It is a question that a certain Court of Appeal had to ask as it would have it in British Columbia in 1980. A man accused of arson sat before the court, and as the court deliberated on the evidence as to whether this man did in fact burn down a building, the man, distraught, bowed his head and whispered a prayer. However, in bowing his head, he accidentally leaned into the microphone in front of him, to which the whole court heard him pray, “Oh God, let me get away w this just this once.”

The judge initially discounted this as evidence because a prayer was something private, a conversation between a person and their god, and therefore could not be used. This decision was revoked upon appeal as illegitimate, and so, well, lets just say our boy the arsonist had his prayer answered, just not the answer he wanted.

What is prayer?A court had to think about that and so often we don’t think about what it is. Prayer is talking to God. Prayer is acknowledging God, thanking him, praising him, confessing to him, even listening to him.

Nearly all religions have prayer in it. Ancient Greek religion and philosophy at the time of the New Testament spoke about prayer, with an interesting difference. The Greek believed prayer was important.
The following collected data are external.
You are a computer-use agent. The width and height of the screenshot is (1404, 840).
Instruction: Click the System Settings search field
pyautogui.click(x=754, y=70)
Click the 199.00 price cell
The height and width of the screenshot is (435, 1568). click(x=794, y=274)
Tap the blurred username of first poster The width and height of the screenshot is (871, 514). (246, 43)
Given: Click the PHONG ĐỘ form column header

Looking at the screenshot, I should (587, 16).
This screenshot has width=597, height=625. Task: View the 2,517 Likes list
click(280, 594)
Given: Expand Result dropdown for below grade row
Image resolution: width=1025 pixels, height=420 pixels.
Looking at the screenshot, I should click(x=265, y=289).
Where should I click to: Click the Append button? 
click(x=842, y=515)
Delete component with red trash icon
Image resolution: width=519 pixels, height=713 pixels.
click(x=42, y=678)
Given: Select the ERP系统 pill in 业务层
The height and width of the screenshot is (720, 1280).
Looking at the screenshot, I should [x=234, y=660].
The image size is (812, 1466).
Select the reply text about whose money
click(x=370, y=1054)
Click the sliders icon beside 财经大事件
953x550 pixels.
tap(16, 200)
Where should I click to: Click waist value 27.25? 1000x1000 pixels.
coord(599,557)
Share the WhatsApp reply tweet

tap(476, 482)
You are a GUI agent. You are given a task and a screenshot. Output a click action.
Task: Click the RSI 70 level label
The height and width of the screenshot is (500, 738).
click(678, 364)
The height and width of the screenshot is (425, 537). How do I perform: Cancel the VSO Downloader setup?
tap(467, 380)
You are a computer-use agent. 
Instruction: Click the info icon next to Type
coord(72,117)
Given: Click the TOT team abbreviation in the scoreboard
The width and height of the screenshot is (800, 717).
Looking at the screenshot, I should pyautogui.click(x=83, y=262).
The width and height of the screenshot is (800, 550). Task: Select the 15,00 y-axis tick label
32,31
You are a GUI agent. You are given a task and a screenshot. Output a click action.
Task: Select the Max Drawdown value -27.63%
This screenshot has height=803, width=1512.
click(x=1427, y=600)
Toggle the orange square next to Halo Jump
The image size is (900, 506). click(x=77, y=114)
Similar to many Christians, they believed prayer helped you become a better person. It is a old proverb that often we pray hoping to change God only to find God has changed us in the process. That is very true.

But the ancient Greeks didn’t believe you could convince the gods to do anything on your behalf. Why? The gods were up there and we were down here. The gods really were not all that concerned about humans and imploring them based on some grand moral cause was seen as pointless because the gods there not moral. They were selfish and aloof. If anything you prayed because if you did not pray, then the gods might be offended at your lack of devotion.

Prayer in the ancient world was like paying a phone bill for a phone that does not work out of fear that if you don’t pay that they will take away your heat and hydro as well.

The Hebrew people, the people of the Old Testament, believed something different. God was a God of love, of redemption, a God that made this world out of his sheer generosity, and is intimately involved with it. Prayer was able to do something, it was able to be answered because God was a relational God, promising to make right what has gone wrong. Our God makes and cares, reveals and listens, relates and rescues.

There is an old philosophical problem that if God knows all things, why would you need to ask him what you need and if he is in deed good, would he be doing that anyway? The only answer to this we see in the implicit logic of Scripture is that God longs for relationship, God will to relate to us, to act with us, and not just by himself.

God did not make himself to be the battery of a clock work universe with you and me as mindless, involuntary cogs and gears. No, the world – we are are invited to be something more like God’s dance partners, invited to dance to the music of redemption, and this dance takes relationship, communication, free will, and vulnerability.

Just as there simply cannot be any good relationship without time spent with one another, without communication, without listening to another, there simply cannot be a Christian life without prayer. Prayer is to faith what communication is to love, and so, prayer is as vital to the Christian as breath is to living.

Jesus reminds us of the need to pray always. 1 Thes. 5:16 says to “pray without ceasing.” Why? Because at every moment God is with you; God is near you; God loves you.

Our God is God Immanuel, God with us. He has stepped into history, the eternal one into time, the infinite one into finite space, and he became flesh, in Jesus he took on our form, “in the likeness of sinful flesh” says Paul, (God had bound himself to our fate to say, “I will come through for you for I have literally put skin in this game”), and so he has shown that there is no barrier or distance between us and him.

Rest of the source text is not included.